El Diccionario de la Real Academia de la Lengua dice que ``operativo'' es lo que obra y hace su efecto (edic. 1992). Parecería significar que es algo que sirve para un fin, algo que vale y tendría cierto paralelismo con la productividad, relación entre el trabajo y el resultado.
En nuestro lenguaje policiaco, operativo es, en cambio, sinónimo de una actividad planeada y, por regla general, volando muy cerca de la represión. La práctica demuestra, además, que un operativo es la mayor suma de arbitrariedades imaginables.
Parecería un término sólo al servicio de la policía y ni siquiera aplicable a actos del Ejército, hoy que están tan vinculados unos con otros.
En estos tenebrosos días, los operativos se ha vestido de razzia y en conjunto, y cada uno por su lado, han sido simple y sencillamente mecanismos represivos que olvidan los mandatos constitucionales.
Es cierto, abrumadoramente cierto, que los habitantes del Distrito Federal estamos hartos de inseguridad, robos, asaltos, policías corruptos, en toda la gama de nombres que se usan para distinguir a sus diferentes grupos; jueces ineficaces soltadores de delincuentes y fugas espectaculares, junto con una enorme carga de impunidad de los crímenes más sonados. Y no se diga de los que suenan menos.

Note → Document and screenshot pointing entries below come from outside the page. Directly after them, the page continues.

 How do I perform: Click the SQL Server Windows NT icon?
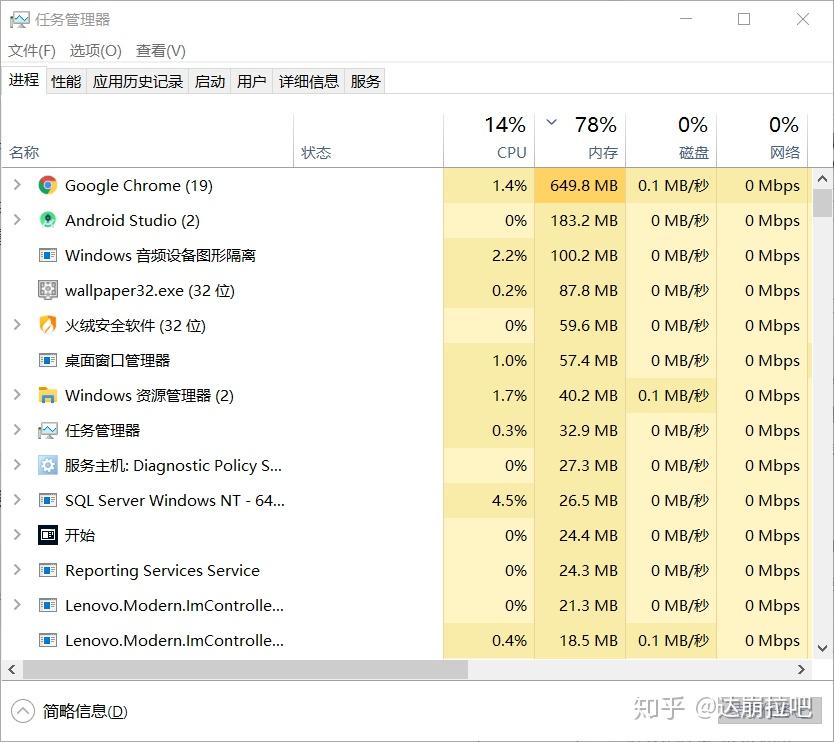tap(47, 500)
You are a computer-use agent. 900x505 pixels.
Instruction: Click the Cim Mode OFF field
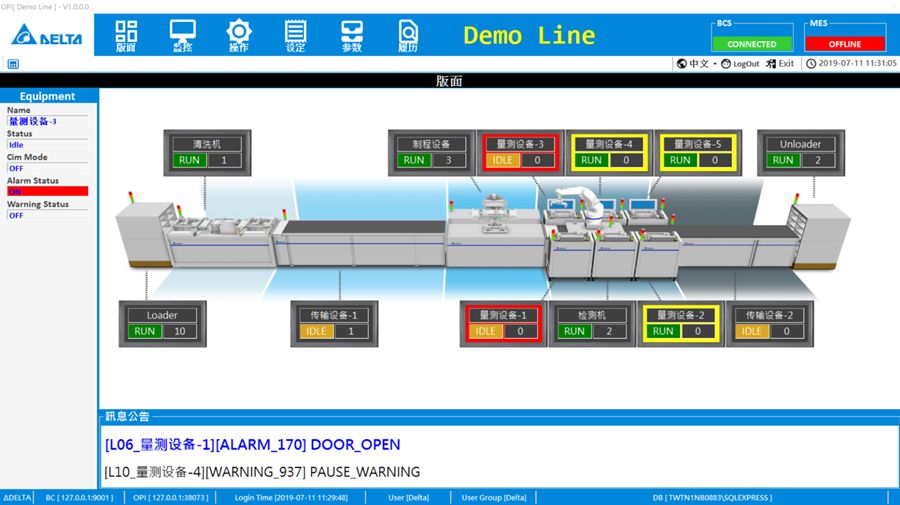pyautogui.click(x=48, y=168)
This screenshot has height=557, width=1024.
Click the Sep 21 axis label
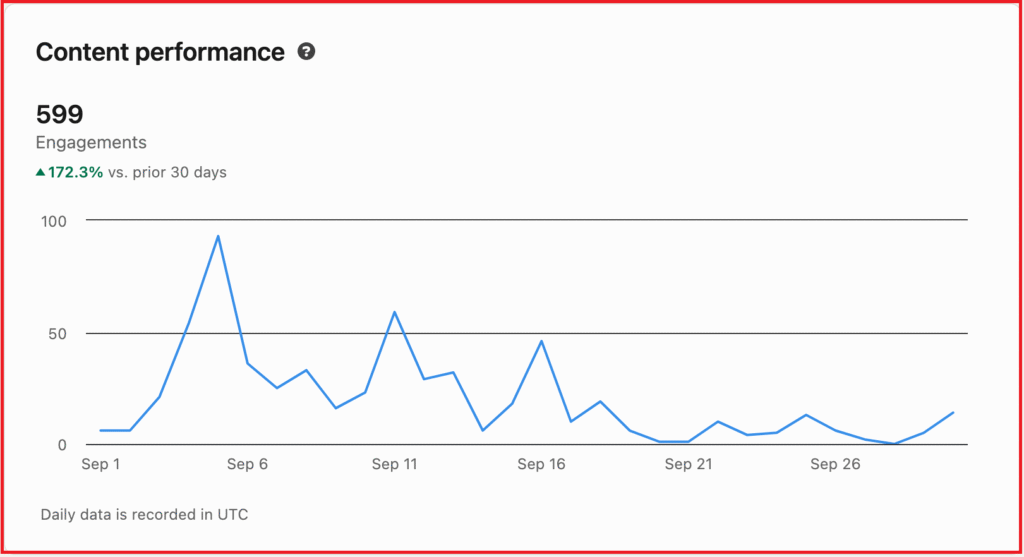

Todos estamos hartos. Y en ese ambiente, las excursiones diarias por la Buenos Aires y otras zonas de sospecha no han sido recibidas con rechazo, porque la gente está ansiosa de su pedacito de venganza y piensa que esta es la manera de acabar con la delincuencia.
Lamentablemente esa opinión pública --que no me extrañaría que sea ahora dominante-- es propicia inclusive a penas de muerte y a enérgicas medidas de tortura y cuestiones afines, no tiene razón.
El Ministerio Público sólo puede ordenar la detención cuando un delincuente es sorprendido en el acto de cometer un delito. De otra manera, la Policía Judicial no puede actuar sino por orden de juez, y todos sabemos que el primer párrafo del artículo 16 constitucional indica, con precisión admirable, que ``nadie puede ser molestado en su persona, familia, domicilio, papeles o posesiones, sino en virtud de mandamiento escrito de la autoridad competente, que funde y motive la causa legal del procedimiento''.
En los operativos, hasta donde puede inferirse de las notas publicadas en los medios, lo único inexistente son las órdenes judiciales de aprehensión o de cateo. Sin embargo, los policías detienen con lujo de fuerza a cientos de ciudadanos, y no precisamente con un buen trato y, si es preciso, hay denuncias abundantes; allanan moradas y, de paso, roban. Eso simple y sencillamente es, por lo menos, violar descaradamente una garantía constitucional, lo que implica, por lo mismo, un acto de autoridad que viola derechos humanos.
Se acusa a las comisiones de derechos humanos de proteger a los delincuentes. Es más que frecuente que los policías, judiciales y de los otros, se escuden en el miedo a ser denunciados si actúan ``con energía'' y suelten delincuentes, o se declaren incapaces de hacer una consignación vía MP que quede fundada en una buena averiguación. La culpa será, dicen, de las comisiones de derechos humanos, que no permiten los eficaces medios de tortura.
¡Craso error y notable injusticia! Porque lo único cierto es que el peor delincuente tiene derecho a defensa y a ser tratado como ser humano, sin violencias físicas o morales. Las comisiones de derechos humanos no se oponen, ni mucho menos, a la persecución de los delitos. A lo que se oponen es a que sobre los delincuentes se cometan delitos, en lugar de juzgarlos conforme a derecho.
Nadie duda del crecimiento desmedido de la delincuencia. Pero ¿qué hacemos para que quienes hoy asaltan tengan empleo y salario adecuado? A nadie se le escapa que nuestro ambiente es de un desempleo impactante y una miseria salarial incontenible, resultados evidentes de un neoliberalismo implacable.
Tal vez si gastáramos en crear empleo lo que destinamos a la represión, las cosas serían de otra manera.